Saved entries
++++++++
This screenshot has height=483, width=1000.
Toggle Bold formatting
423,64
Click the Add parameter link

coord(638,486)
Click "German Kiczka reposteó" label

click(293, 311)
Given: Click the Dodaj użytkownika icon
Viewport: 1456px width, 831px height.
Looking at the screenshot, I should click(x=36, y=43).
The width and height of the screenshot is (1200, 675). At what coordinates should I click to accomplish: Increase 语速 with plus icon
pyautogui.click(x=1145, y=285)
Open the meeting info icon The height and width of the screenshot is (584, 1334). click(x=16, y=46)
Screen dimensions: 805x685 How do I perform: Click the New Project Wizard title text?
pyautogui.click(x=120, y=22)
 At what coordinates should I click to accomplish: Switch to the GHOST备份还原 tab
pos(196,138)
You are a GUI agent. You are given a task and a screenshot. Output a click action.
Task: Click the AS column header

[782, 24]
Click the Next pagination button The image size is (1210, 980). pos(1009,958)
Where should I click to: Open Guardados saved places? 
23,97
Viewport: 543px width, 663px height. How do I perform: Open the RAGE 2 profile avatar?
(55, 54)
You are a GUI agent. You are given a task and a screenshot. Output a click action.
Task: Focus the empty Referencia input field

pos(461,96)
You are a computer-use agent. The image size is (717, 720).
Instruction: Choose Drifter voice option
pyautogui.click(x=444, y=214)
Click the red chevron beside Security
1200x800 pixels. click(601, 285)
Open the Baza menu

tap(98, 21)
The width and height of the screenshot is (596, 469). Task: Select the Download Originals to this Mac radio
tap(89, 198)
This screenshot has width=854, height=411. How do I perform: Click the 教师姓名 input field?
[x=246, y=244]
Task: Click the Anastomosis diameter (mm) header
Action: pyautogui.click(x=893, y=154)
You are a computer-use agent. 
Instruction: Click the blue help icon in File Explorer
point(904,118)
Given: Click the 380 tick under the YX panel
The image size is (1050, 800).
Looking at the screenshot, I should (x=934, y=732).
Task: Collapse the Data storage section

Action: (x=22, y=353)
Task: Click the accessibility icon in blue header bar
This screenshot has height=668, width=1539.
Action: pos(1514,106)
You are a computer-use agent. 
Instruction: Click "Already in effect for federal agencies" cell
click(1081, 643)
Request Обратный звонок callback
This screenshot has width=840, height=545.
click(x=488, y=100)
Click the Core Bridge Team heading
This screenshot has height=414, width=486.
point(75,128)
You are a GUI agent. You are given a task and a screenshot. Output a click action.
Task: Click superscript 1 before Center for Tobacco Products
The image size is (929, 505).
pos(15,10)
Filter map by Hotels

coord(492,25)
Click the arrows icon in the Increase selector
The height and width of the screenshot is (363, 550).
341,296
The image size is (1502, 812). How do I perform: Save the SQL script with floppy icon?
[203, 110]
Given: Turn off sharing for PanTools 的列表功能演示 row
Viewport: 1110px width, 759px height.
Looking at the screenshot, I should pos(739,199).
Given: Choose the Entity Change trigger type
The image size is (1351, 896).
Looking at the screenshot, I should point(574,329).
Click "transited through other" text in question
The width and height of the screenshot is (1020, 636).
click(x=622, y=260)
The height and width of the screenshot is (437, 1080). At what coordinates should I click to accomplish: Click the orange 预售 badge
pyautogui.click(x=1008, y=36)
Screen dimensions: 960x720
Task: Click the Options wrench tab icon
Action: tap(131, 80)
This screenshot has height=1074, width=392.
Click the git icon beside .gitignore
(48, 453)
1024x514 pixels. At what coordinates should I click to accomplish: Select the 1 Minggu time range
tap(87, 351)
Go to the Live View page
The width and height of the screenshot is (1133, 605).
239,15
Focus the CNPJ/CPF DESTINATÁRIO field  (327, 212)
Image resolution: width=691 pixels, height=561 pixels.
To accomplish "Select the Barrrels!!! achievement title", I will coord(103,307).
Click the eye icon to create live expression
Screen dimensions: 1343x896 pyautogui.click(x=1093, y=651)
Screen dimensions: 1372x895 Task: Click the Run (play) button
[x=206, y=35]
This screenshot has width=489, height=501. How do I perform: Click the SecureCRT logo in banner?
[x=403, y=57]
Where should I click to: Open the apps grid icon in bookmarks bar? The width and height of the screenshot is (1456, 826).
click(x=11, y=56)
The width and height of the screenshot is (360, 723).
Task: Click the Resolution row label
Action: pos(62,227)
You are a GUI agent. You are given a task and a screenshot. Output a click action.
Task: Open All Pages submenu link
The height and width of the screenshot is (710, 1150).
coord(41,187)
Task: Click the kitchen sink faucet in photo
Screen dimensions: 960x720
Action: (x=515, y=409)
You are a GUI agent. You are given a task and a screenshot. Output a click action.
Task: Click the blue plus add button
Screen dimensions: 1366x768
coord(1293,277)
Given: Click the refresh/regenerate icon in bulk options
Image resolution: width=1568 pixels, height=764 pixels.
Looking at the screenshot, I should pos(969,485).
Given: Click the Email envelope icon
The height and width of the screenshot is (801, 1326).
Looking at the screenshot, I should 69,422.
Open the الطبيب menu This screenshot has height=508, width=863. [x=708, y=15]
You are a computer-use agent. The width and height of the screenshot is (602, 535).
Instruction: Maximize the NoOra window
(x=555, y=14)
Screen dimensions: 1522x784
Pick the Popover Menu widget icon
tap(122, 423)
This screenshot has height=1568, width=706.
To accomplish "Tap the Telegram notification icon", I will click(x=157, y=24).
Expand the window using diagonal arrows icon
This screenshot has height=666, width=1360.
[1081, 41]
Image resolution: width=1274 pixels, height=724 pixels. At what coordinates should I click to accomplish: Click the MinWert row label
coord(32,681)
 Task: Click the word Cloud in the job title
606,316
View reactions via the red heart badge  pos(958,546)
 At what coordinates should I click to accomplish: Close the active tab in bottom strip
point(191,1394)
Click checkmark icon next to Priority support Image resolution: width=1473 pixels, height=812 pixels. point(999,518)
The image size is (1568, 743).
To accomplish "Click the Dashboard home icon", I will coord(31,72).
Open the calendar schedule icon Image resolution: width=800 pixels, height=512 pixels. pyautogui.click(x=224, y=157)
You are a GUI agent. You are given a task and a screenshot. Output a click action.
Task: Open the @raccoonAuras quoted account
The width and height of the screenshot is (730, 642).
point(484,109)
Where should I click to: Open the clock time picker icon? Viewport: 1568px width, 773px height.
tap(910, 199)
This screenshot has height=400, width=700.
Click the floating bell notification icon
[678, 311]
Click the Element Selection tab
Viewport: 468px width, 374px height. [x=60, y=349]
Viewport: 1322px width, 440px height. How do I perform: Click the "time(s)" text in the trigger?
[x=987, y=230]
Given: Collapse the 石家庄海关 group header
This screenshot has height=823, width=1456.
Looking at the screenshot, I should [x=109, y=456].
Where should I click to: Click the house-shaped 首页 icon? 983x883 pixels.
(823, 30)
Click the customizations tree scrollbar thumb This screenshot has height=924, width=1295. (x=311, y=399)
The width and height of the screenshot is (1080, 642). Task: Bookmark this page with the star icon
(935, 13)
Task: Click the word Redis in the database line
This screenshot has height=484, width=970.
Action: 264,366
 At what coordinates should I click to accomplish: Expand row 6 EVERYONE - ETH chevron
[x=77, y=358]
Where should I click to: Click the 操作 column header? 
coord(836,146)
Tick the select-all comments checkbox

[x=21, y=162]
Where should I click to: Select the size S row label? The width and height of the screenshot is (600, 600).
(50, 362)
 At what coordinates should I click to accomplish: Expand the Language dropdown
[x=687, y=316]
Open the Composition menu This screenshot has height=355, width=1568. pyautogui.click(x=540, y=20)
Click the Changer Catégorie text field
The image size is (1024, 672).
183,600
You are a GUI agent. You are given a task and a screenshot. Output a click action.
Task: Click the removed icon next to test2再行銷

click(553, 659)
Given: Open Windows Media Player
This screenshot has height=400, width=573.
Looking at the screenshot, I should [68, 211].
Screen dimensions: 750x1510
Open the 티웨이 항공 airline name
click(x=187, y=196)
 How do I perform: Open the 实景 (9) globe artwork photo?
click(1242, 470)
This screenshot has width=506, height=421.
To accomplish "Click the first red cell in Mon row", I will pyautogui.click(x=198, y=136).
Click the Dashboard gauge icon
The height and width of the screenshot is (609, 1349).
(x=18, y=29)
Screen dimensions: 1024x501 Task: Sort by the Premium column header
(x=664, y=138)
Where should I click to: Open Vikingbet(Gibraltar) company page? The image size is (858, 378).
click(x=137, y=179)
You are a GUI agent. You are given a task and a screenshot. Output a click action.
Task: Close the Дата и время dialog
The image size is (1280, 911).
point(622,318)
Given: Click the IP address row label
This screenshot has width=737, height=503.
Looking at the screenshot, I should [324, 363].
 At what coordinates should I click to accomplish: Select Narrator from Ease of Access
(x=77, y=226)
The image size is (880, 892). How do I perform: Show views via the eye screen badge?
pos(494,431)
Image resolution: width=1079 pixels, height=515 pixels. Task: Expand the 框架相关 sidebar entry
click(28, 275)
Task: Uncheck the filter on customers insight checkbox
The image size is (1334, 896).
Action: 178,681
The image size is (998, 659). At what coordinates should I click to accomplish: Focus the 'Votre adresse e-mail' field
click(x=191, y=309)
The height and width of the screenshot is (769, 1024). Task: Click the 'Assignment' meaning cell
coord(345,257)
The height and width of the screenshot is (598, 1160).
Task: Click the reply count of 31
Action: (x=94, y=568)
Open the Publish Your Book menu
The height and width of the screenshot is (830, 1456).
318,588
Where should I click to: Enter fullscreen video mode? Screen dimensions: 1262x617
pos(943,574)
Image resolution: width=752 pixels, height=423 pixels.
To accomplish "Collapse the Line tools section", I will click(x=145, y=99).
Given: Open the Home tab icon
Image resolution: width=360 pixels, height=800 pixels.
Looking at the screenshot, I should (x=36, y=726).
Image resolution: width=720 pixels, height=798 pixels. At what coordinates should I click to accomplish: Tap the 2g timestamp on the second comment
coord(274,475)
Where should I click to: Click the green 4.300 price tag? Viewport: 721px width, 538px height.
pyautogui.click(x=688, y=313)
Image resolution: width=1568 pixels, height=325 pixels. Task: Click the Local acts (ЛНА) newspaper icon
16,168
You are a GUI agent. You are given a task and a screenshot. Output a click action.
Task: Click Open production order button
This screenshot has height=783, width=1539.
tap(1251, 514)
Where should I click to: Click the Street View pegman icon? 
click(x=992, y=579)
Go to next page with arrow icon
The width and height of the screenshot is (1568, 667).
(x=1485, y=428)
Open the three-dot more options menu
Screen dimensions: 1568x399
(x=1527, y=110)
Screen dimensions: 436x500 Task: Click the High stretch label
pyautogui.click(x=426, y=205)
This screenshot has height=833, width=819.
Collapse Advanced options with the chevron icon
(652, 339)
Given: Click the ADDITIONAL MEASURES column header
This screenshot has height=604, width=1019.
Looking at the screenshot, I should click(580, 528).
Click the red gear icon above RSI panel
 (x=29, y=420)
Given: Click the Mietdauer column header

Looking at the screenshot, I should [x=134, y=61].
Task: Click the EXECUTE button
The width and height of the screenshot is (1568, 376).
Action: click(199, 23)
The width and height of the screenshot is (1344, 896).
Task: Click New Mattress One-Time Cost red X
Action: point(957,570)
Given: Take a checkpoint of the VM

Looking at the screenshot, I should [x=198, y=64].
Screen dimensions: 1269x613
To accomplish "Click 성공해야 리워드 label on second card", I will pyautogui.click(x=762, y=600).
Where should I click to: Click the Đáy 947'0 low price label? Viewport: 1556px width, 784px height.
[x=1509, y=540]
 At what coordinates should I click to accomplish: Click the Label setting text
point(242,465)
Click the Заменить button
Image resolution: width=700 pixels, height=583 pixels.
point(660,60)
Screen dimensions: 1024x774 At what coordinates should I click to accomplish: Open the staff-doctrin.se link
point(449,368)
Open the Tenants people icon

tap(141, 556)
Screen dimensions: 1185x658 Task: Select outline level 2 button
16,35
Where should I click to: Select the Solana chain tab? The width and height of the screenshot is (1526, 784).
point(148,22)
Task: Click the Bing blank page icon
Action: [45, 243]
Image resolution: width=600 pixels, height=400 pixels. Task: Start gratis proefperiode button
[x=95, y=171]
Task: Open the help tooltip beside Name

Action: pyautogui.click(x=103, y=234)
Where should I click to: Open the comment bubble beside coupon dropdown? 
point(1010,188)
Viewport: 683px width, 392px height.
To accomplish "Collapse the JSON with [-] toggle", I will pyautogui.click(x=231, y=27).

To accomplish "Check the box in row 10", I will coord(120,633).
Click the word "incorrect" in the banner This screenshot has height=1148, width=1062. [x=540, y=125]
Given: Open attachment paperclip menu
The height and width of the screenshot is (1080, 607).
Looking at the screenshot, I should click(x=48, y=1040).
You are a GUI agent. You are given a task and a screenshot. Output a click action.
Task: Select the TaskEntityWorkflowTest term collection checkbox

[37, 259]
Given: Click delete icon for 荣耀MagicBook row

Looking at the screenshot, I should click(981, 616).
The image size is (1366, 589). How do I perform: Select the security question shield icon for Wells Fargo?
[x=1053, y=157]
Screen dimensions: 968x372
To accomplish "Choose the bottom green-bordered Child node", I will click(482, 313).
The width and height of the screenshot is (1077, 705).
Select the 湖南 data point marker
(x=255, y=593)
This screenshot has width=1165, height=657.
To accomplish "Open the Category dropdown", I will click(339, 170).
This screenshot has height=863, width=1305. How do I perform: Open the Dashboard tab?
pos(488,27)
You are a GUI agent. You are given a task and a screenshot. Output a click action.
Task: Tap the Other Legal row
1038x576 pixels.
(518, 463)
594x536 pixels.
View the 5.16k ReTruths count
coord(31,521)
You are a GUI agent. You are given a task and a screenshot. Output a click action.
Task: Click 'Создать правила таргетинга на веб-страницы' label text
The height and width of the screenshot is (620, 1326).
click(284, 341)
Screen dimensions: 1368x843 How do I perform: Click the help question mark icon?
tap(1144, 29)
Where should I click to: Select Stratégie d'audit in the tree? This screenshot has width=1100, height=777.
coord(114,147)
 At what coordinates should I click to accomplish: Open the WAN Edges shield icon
++++++++
● **Work to complete**: Each line above with the string "computer" in it should be located and copied.

● **Result of this task**:
You are a computer-use agent. The image size is (717, 720).
You are a computer-use agent. 
You are a computer-use agent. 
You are a computer-use agent. The width and height of the screenshot is (602, 535).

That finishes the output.